问题描述

我已阅读此帖子并怀疑我需要更好地了解索引.我想做类似np.ndenumerate的操作，但是(在这种情况下)仅在前三个维度上执行，并返回一系列向量:

I have read this post and suspect I need to understand indexing better. I would like to do something like np.ndenumerate, but (in this particular case) only over the first three dimensions, returning a series of vectors:

x = np.linspace(0., 1., 4)
y = np.linspace(0., 1., 5)
z = np.linspace(0., 1., 2)
X, Y, Z = np.meshgrid(x, y, z)   # define a grid
F = np.zeros(X.shape + (3,))     # a 3D vector field
F = np.random.rand(5*4*2*3).reshape(5,4,2,3)   # added this later just to give non-zero for testing

thetas = np.linspace(0, 2.*np.pi, 21)[:-1]    # drop the duplicate
v = np.array([(np.cos(theta), np.sin(theta), 0.0) for theta in thetas])

for tup, vec in magical_enumerate(F, axis=(0,1,2)):  # it's magic! (need correct expression)
    F(tup) = np.cross(v, vec).sum(axis=0)     # sum over 20 vectors in v

有没有一种方法可以在没有大量循环或列表解释的情况下进行操作?网格将很大，因此请欣赏numpythony和速度.非顺序尺寸(例如，轴=(0,2))怎么办?谢谢！

Is there a way to do this without lots of loops or list interpretations? The grids will be large, so numpythony and speed are appreciated. What about non-sequential dimensions (e.g. axis=(0,2))? Thanks!

推荐答案

np.ndindex可能会解决问题.它会在一组维度上生成迭代器.

np.ndindex might do the trick. It generates an iterator over a set of dimensions.
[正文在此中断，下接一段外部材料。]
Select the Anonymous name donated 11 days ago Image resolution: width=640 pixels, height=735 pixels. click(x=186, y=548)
In [231]: F=np.zeros((2,3,3,3))

In [232]: for tup in np.ndindex(F.shape[:3]):
    # vec = data[tup] etc
    F[tup]=tup
   .....:

In [233]: F
Out[233]:
array([[[[ 0.,  0.,  0.],
         [ 0.,  0.,  1.],
         [ 0.,  0.,  2.]],

         ...
         [ 1.,  2.,  1.],
         [ 1.,  2.,  2.]]]])

我建议同时查看ndenumerate和ndindex的代码. ndindex在multi_index模式下使用更新的nditer. ndenumerate使用flat迭代所有值.
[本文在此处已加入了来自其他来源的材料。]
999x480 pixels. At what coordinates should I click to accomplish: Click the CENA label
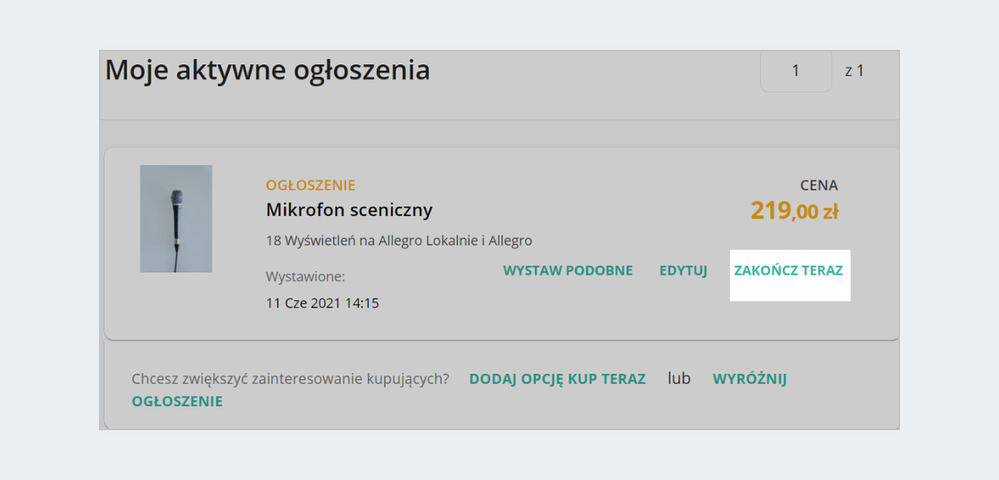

I'd suggest looking at the code for both ndenumerate and ndindex. ndindex is using the more recent nditer in a multi_index mode. ndenumerate uses flat to iterate over all values.

我在其他SO中建议了如何构建以ndindex为模型的自己的multi_index迭代器.在nditer上进行搜索可能会产生这些结果.

I've suggested in other SO how you could construct your own multi_index iterator modeled on ndindex. A search on nditer might produce those.

这不会在多个循环上带来速度优势，因为您仍在处理相同数量的内部大多数计算.

This is not going to give a speed advantage over multiple loops, because you still are dealing with the same number of inner most calculations.

对于非顺序维，同样的ndindex也可以使用，但是必须先操作tup才能将其用作索引:

As for non-sequential dimensions, this same ndindex will work, but you have to manipulate tup before using it as an index:

In [243]: for tup in np.ndindex((F.shape[0],F.shape[2])):
    tup1=(tup[0],slice(None),tup[1])
    F[tup]=[tup[0],np.nan,tup[1]]
   .....:

np.apply_along_axis和np.apply_over_axes是在分割其他轴时在一个或多个轴上生成索引的其他示例.

np.apply_along_axis and np.apply_over_axes are other examples of generating indices over 1 or more of the axes, while slicing others.

这篇关于像部分/选择性np.ndenumerate之类的东西?的文章就介绍到这了，希望我们推荐的答案对大家有所帮助，也希望大家多多支持！